Errors are not mistakes, they are deviations / departures from desired outcomes or true values.

Errors of observation are when there are deviations between what you ask and what you actually want to measure.

Errors of non-observation are when the statistics you compute for your sample deviate from the population.

Surveys from the design perspective

You move from the abstract to the concrete when you design surveys. "Without a good design, good survey statistics rarely result." You need forethought, planning, and careful execution.

Survey Lifecycle from a Design Perspective

Adapted from Groves et al. (2009) Survey Methodology.

Survey Design as a Process

Adapted from Groves et al. (2009) Survey Methodology.

Surveys from a Quality Perspective

Let's Focus on the Left Side: Measurement

Adapted from Groves et al. (2009) Survey Methodology.

We can represent all of this with nice compact notation. In most cases, capital letters stand for properties of population elements and are used when we are talking about measurement and when sampling the population is not an issue. If we are drawing inferences about a population by using a sample, capital letters are for population elements and lower case are for sample quantities. Subscripts indicate membership in subsets of the population (e.g. $_i$ for the $i$th person).

Recall Class on Conceptualization and Measurement

choose appropriate question forms
- question and statements
- open-ended and closed-ended questions
make items clear
avoid double-barreled questions
respondents must be competent and willing
questions should be relevant (contingency questions / skip logic)
short items are best
avoid negative items
avoid biased items and terms
consider the potential impact of questionnaire construction, including question order, white space, etc.

$\mu_i$ = value of a construct for the $i$th person in the population, $i$ = 1, 2, 3, 4 ... N $Y_i$ = value of a measurement for the $i$th sample person $y_i$ = value of the response to the application of the measurement $y_{ip}$ = value of the response after editing and processing steps

We are trying to measure $\mu_i$ using $Y_i$, which will be imperfect due to measurement error. When we apply the measurement $Y_i$ (e.g. by asking a survey question), we actually obtain $y_i$. This is due to problems with administration. Finally, we try to mitigate these errors by making final edits, resulting in $y_{ip}$.

The measurement equals the true value plus some error term ($\epsilon_i$).

$Y_i = \mu_i + \epsilon_i$

The answers you provide on a survey are inherently variable. Given so many "trials," you might not provide the same answers. In theory, there could be an infinite number of trials! We can use another subscript $_t$ to denote the trial of the measurement. We will still use $_i$ to represent each element of the population (e.g. the person completing the survey).

$Y_{it} = \mu_{i} + \epsilon_{it}$

Q: Have you ever, even once, used any form of cocaine?

Survey respondents tend to under report behaviors that they perceive of as being undesirable. Even if the answer is yes, they may answer no.

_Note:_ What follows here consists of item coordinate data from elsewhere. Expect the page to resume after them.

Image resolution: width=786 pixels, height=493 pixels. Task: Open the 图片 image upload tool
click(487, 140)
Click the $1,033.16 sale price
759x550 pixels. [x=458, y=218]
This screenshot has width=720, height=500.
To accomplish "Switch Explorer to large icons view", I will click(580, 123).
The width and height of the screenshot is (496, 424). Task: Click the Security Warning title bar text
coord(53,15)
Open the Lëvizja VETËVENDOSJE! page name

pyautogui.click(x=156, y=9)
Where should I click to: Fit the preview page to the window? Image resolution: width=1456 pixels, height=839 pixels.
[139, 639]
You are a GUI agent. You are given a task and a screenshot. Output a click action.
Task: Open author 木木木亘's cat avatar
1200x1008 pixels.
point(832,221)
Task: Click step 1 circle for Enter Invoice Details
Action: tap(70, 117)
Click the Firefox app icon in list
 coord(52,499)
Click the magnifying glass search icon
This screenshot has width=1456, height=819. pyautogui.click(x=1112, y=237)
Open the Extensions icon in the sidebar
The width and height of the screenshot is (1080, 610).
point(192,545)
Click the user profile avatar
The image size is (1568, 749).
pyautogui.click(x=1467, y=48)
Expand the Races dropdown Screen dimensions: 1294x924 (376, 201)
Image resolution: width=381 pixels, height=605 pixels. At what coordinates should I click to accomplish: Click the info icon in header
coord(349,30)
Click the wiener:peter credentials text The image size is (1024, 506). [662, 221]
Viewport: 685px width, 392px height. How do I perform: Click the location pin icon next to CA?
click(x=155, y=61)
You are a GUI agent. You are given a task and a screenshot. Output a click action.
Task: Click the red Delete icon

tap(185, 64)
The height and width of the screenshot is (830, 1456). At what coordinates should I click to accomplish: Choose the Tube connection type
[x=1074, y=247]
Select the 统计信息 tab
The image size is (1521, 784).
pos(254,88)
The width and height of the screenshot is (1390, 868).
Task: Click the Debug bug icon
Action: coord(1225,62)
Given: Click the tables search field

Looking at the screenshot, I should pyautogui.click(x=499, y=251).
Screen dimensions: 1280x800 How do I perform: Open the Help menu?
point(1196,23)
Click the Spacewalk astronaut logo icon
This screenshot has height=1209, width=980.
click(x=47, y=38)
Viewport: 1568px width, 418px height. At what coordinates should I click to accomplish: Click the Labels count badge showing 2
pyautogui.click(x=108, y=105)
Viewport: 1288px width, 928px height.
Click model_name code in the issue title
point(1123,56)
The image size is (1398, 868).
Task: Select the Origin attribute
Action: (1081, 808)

What if the discrepancy between responses and the true value is systematic?

If response deviations are systematic, then we have response bias, which will cause us to under-estimate or over-estimate population parameters. If they are not systematic, we have response variance, which leads to instability in the value of estimates over trials.

PRETEST YOUR QUESTIONAIRRE!

Let's Focus on the Right Side: Representation

Adapted from Groves et al. (2009) Survey Methodology.

Coverage Error

There are people in the population that are not in our sampling frame, and there are people in our sampling frame that are not in our population.

Coverage of a target population by a frame.

Adapted from Groves et al. (2009) Survey Methodology.

Sampling Error

If there are some members of the sampling frame that are given no, or reduced, chance of inclusion, then we have sampling bias. They are systematically excluded. Sampling variance is not systematic and is due to random chance.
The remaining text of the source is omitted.